Aim of the exercise -> In the passage below about the Northfield schools, list every individual year written as a four-digit number (not decades), each year once, in the order it first appears.

Passage for review ->
In the 1920s and 1930s, the Northfield schools shifted to a more conventional college-preparatory boarding school model. Enrollment remained high; by 1930, the schools' combined enrollment made the institution the largest private secondary school in the United States. Mount Hermon's ministerial curriculum was eliminated, and although a minority of Mount Hermon graduates went on to college during the Moody years, by the 1940s "virtually all [Mount Hermon boys] did so", as did half the girls at Northfield.

During the Great Depression, many Americans proved unable to pay even the Northfield schools' relatively low tuition fees. As such, the schools began accepting wealthy students in the 1930s. Tuition increased from $324 in 1929 to $2,600 by 1963, quadrupling in real terms. Nonetheless, the schools still educated large numbers of working- and middle-class students; in 1963, the school announced that it would double its financial aid budget, putting 60% of students on scholarship. The cost of providing a college-preparatory education has increased over time, and the school's reliance on wealthy students has increased accordingly. The percentage of scholarship students halved from 1963 to 2015.

The schools' ties to Evangelical Christianity weakened amidst the Fundamentalist-Modernist Controversy, and the schools eventually shifted to "a more liberal brand of Protestantism". Compulsory attendance at most Sunday chapel services was abolished in 1970.

=== Ethnic and regional diversity ===
Northfield Mount Hermon has a long tradition of educating minority and international students. (D. L. Moody was harshly criticized for his failure to oppose the emerging segregation movement when visiting the South in 1876; he founded Northfield Seminary three years later.)

Dataset excerpt ->

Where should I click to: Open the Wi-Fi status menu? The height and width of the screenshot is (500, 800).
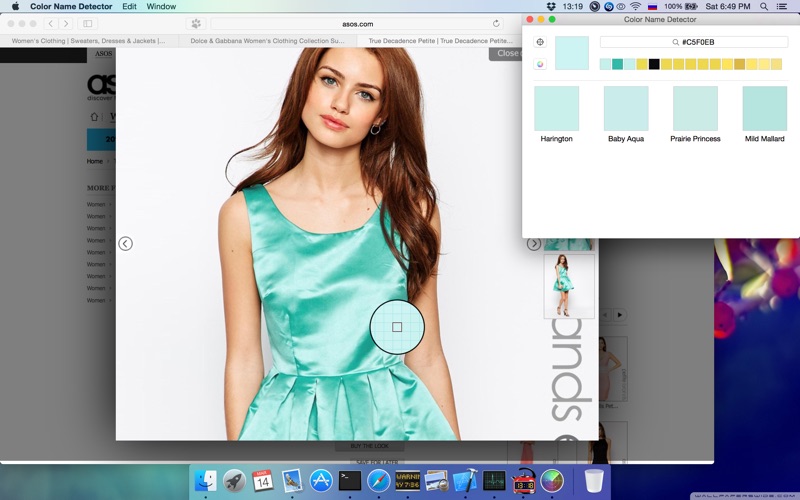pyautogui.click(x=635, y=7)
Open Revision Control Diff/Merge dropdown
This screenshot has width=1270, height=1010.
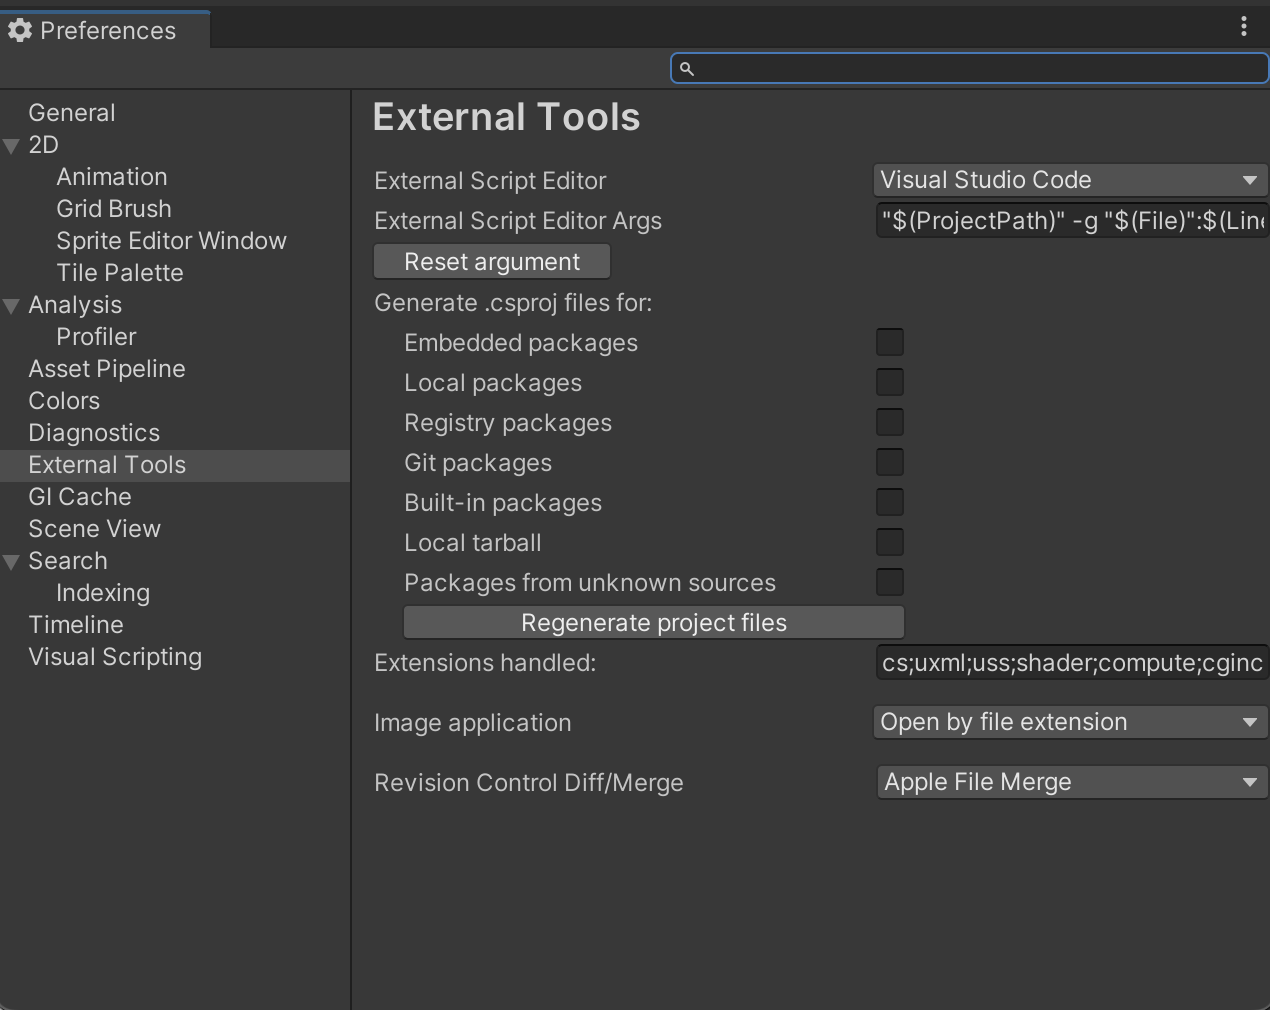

Response below -> 1930, 1929, 1963, 2015, 1970, 1876